ECMWF - How Third Parties Securely Access Supercomputing Clusters
To the average person, weather forecasts inform whether or not they need to bring an umbrella to the office. But to some, it can be quite literally a matter of life and death. Organizations like the European Center for Medium Range Weather Forecasting (ECMWF) sit at the center of a web of highly sensitive operations, providing them weather predictions and reports. Whether that is for space agencies, natural disaster response, or the military, the accuracy of their forecasts are core to the decision making process.
So, it’s no wonder the ECMWF manages one of the world’s largest supercomputing clusters to run computationally-expensive predictive models. This post goes in-depth on how the ECMWF used Teleport to grant secure shell access to scientists and researchers without encumbering them with esoteric ssh commands and configuration.
Teleport is an OSS tool that consolidates SSH access across all environments, implements security, meets compliance requirements, and has complete visibility with a developer-friendly solution that doesn’t get in the way.
The European Center for Medium Range Weather Forecasting is an independent organization, supported by participating member states. Hosting one of the largest supercomputing facilities and meteorological data stores in the world, the ECMWF provides invaluable forecasting predictions and reporting. The organization is a key component of Europe’s meteorological infrastructure, working with various national weather services to inform weather conditions for seaports, emergency response, airports, and space agencies. For nearly 50 years, the ECMWF has remained Europe’s foremost pooling of meteorological resources.

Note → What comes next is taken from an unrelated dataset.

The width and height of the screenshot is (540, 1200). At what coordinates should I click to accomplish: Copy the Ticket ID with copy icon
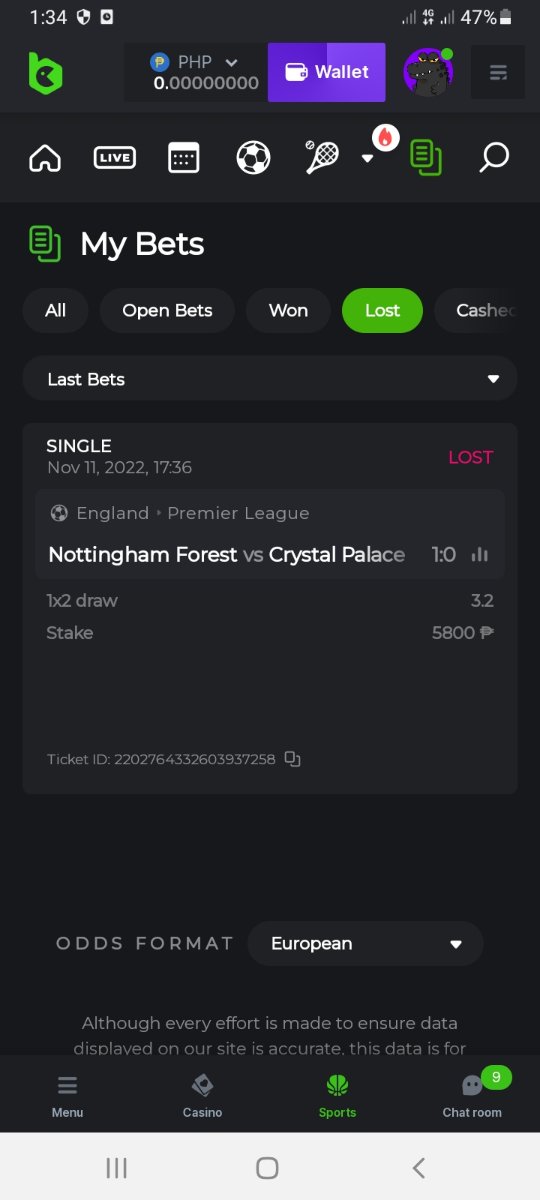tap(293, 759)
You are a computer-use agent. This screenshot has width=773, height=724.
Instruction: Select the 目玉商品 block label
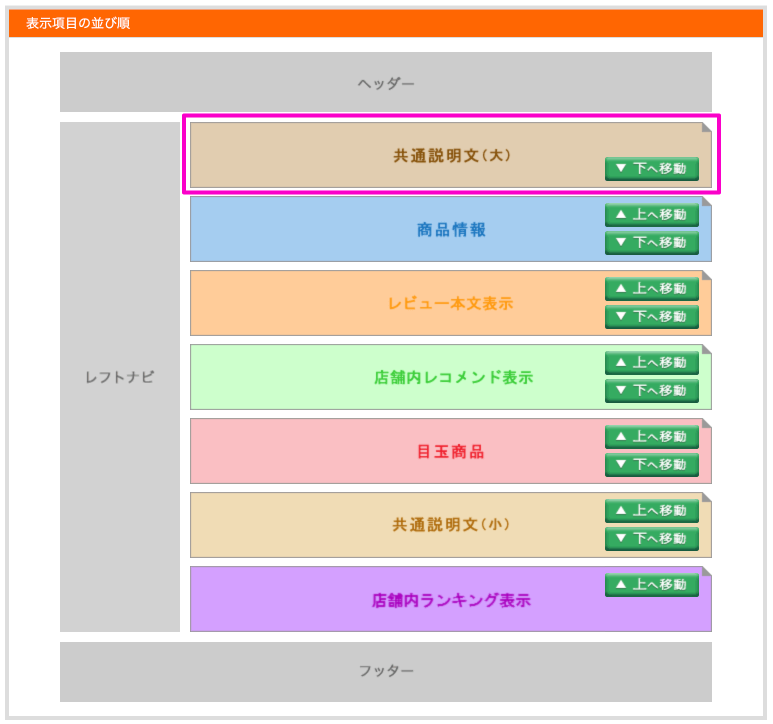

Reconsidering Secure Remote Access
The ECMWF’s 10-year goals, set in 2016, had ambitious mandates; one of which required moving their datacenter from Reading, England to Bologna, Italy. The relocation was a massive undertaking, requiring multinational collaboration to move and construct a state-of-the-art data center in a 9,000 square meter facility. The infrastructure team at the ECMWF would use this opportunity to refurbish outdated services, one of which included a remote access service for members that needed to connect a shell to ECMWF’s computing powerhouse.
As with most growing organizations, the ECMWF’s existing in-house solution, ecAccess, became difficult to maintain. Design choices from a decade ago prevented the adoption of new technologies like OIDC, and changing dependencies required more customer support resources. To achieve the goals set in the Roadmap to 2025 initiative, the infrastructure team would go on to uproot ecAccess and transplant it with a modern remote access tool. One that would improve security, provide greater visibility, and most importantly, scale with them.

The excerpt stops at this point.